_WHAT THE TASK REQUIRES_
Reprint the full listing exactly.

'''

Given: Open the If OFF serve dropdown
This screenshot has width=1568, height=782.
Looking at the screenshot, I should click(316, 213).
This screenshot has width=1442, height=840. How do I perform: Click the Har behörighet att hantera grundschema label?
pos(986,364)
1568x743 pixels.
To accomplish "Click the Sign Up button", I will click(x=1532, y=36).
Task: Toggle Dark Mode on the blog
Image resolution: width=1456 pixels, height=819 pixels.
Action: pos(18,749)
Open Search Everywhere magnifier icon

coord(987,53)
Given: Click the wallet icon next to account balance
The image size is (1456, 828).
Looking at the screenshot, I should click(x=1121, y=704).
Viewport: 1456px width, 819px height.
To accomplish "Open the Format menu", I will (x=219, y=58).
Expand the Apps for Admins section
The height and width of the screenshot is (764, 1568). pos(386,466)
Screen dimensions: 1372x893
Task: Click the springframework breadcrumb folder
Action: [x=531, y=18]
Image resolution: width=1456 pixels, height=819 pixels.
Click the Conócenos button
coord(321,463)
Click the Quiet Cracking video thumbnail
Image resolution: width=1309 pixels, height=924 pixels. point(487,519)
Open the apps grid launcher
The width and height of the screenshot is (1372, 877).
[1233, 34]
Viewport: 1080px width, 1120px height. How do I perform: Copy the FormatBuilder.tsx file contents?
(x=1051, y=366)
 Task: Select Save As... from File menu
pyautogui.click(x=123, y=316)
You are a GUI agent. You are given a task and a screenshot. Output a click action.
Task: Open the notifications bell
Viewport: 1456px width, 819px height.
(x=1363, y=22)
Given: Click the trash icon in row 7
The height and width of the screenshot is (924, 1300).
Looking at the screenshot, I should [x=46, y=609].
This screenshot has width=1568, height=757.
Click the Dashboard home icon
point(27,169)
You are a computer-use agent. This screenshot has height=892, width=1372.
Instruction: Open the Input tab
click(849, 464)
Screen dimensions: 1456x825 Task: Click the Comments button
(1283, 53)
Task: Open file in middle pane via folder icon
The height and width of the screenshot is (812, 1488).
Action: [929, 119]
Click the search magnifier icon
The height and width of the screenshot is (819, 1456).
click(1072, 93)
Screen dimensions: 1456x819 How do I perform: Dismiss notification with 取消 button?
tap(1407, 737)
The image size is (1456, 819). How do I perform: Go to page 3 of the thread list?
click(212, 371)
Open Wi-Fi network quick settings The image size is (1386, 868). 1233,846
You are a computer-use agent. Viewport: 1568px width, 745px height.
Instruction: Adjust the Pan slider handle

'''

_EXERCISE RESULT_
Given: Open the If OFF serve dropdown
This screenshot has width=1568, height=782.
Looking at the screenshot, I should click(316, 213).
This screenshot has width=1442, height=840. How do I perform: Click the Har behörighet att hantera grundschema label?
pos(986,364)
1568x743 pixels.
To accomplish "Click the Sign Up button", I will click(x=1532, y=36).
Task: Toggle Dark Mode on the blog
Image resolution: width=1456 pixels, height=819 pixels.
Action: pos(18,749)
Open Search Everywhere magnifier icon

coord(987,53)
Given: Click the wallet icon next to account balance
The image size is (1456, 828).
Looking at the screenshot, I should click(x=1121, y=704).
Viewport: 1456px width, 819px height.
To accomplish "Open the Format menu", I will (x=219, y=58).
Expand the Apps for Admins section
The height and width of the screenshot is (764, 1568). pos(386,466)
Screen dimensions: 1372x893
Task: Click the springframework breadcrumb folder
Action: [x=531, y=18]
Image resolution: width=1456 pixels, height=819 pixels.
Click the Conócenos button
coord(321,463)
Click the Quiet Cracking video thumbnail
Image resolution: width=1309 pixels, height=924 pixels. point(487,519)
Open the apps grid launcher
The width and height of the screenshot is (1372, 877).
[1233, 34]
Viewport: 1080px width, 1120px height. How do I perform: Copy the FormatBuilder.tsx file contents?
(x=1051, y=366)
 Task: Select Save As... from File menu
pyautogui.click(x=123, y=316)
You are a GUI agent. You are given a task and a screenshot. Output a click action.
Task: Open the notifications bell
Viewport: 1456px width, 819px height.
(x=1363, y=22)
Given: Click the trash icon in row 7
The height and width of the screenshot is (924, 1300).
Looking at the screenshot, I should [x=46, y=609].
This screenshot has width=1568, height=757.
Click the Dashboard home icon
point(27,169)
You are a computer-use agent. This screenshot has height=892, width=1372.
Instruction: Open the Input tab
click(849, 464)
Screen dimensions: 1456x825 Task: Click the Comments button
(1283, 53)
Task: Open file in middle pane via folder icon
The height and width of the screenshot is (812, 1488).
Action: [929, 119]
Click the search magnifier icon
The height and width of the screenshot is (819, 1456).
click(1072, 93)
Screen dimensions: 1456x819 How do I perform: Dismiss notification with 取消 button?
tap(1407, 737)
The image size is (1456, 819). How do I perform: Go to page 3 of the thread list?
click(212, 371)
Open Wi-Fi network quick settings The image size is (1386, 868). 1233,846
You are a computer-use agent. Viewport: 1568px width, 745px height.
Instruction: Adjust the Pan slider handle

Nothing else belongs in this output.